"Leaves"; "was"—the dingy letters blurred my sight. Footsteps were approaching. I huddled back to my carpet stool on the chair. Mrs Petrie had come to clear away the breakfast things. Stonily I listened while she cheerfully informed me that the glass was still rising, that she didn't recollect such weather not for the month for ten years or more. "You must be what I've heard called an 'alcyon, miss." She nodded her congratulations at me, and squinnied at the untasted bacon.

"I am going for a breath of air, Mrs Petrie," came Mrs Bowater's voice through the crack of the door. "Will you kindly be ready for your walk, miss, in half an hour?"

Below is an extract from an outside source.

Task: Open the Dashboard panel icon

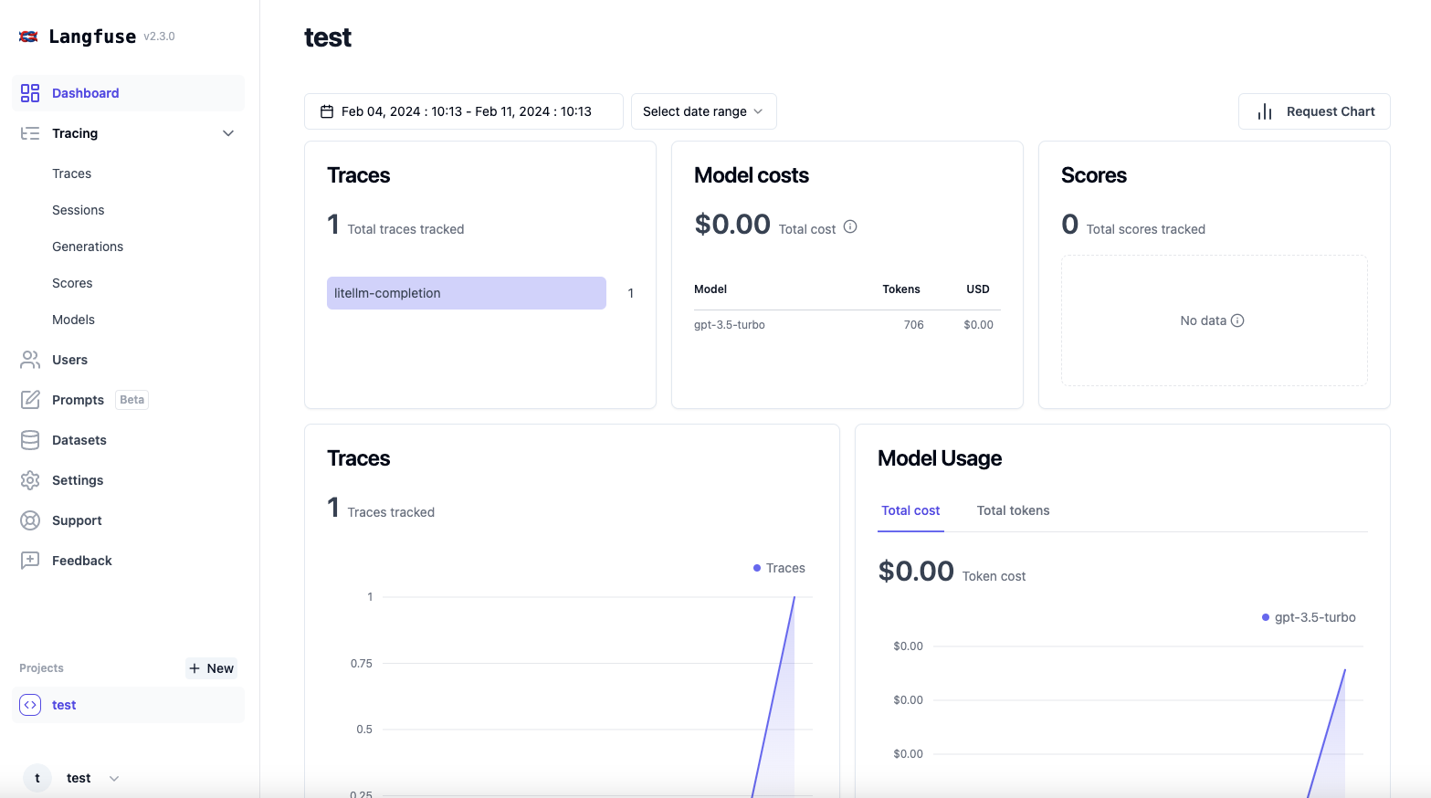Action: coord(29,92)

Left once more to myself, I heard the "alarm" clock on the mantelpiece ticking as if every beat were being forced out of its works, and might be its last. An early fly or two—my strange, familiar friends—darted soundlessly beneath the ceiling. The sea was shimmering like an immense looking-glass. More pungent than I had ever remembered it, the refreshing smell of seaweed eddied in at the open window.

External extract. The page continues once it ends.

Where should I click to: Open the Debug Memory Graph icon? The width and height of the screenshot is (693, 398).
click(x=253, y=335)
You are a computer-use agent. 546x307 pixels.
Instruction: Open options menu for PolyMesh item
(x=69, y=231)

With dry mouth and a heart that jerked my body with its beatings, I unfolded Fanny's scrap of paper:—

"Wise M.,—I have thrown the stone. And now I am fey for my own poor head. Could you—and—will you absolutely secretly send me any money you can spare? £15 if possible. I'm in a hole—full fathom five—but mean to get out of it. I ask you, rather than mother, because I remember you said once you were putting money by out of that young lady's independence of yours. Notes would be best: if not, a Post Office Order to this address, somehow. I must trust to luck, and to your wonderful enterprise, if you would be truly a dear. It's only until my next salary. If you can't—or won't—help me, damnation is over my head: but I bequeathe you a kiss all honey and roses none the less, and am, pro tem., your desperate F.

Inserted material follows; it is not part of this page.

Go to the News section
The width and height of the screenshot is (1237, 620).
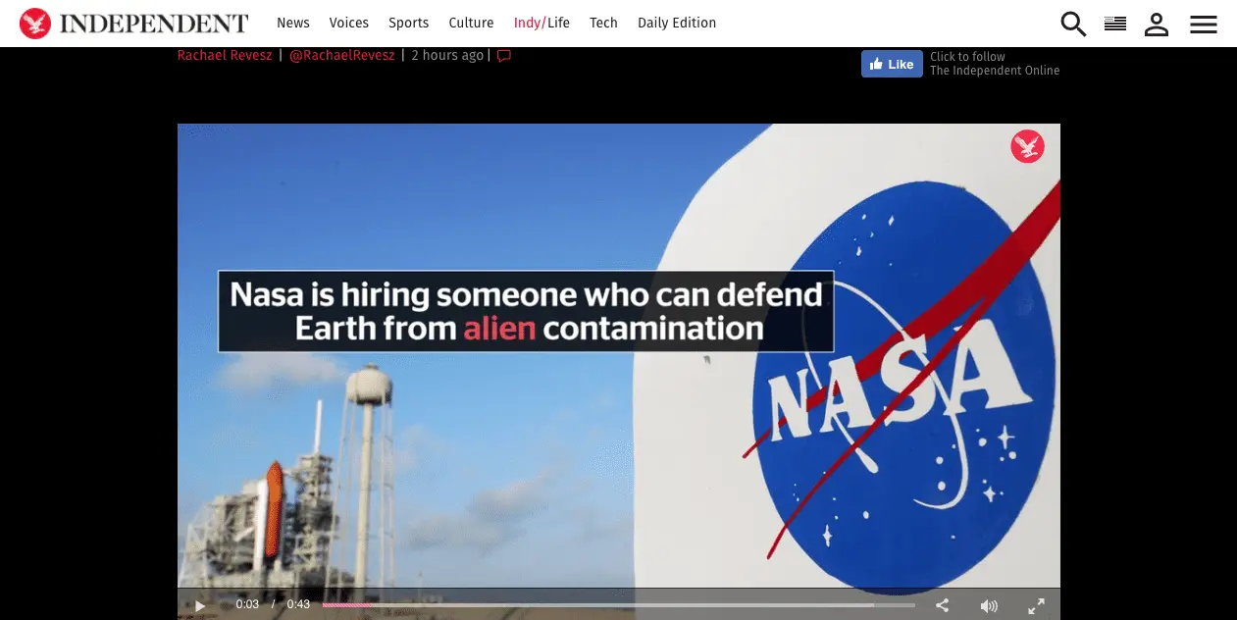point(292,23)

"PS.—Be sure not to give M. this address: and in a week or two we shall all be laughing and weeping together over the Prodigal Daughter."

Fanny, then, had not heard our morning news. I read her scribble again and again for the least inkling of it, my thoughts in disorder. That sprawling cross on the newspaper; this gibbering and dancing as of a skeleton before my eyes; and "the stone," "the stone." What did it mean? The word echoed on in my head as if it had been shouted in a vault. I was deadly frightened and sick, stood up as if to escape, and found only my own distorted face in Mrs Petrie's flower-and-butterfly-painted chimney glass.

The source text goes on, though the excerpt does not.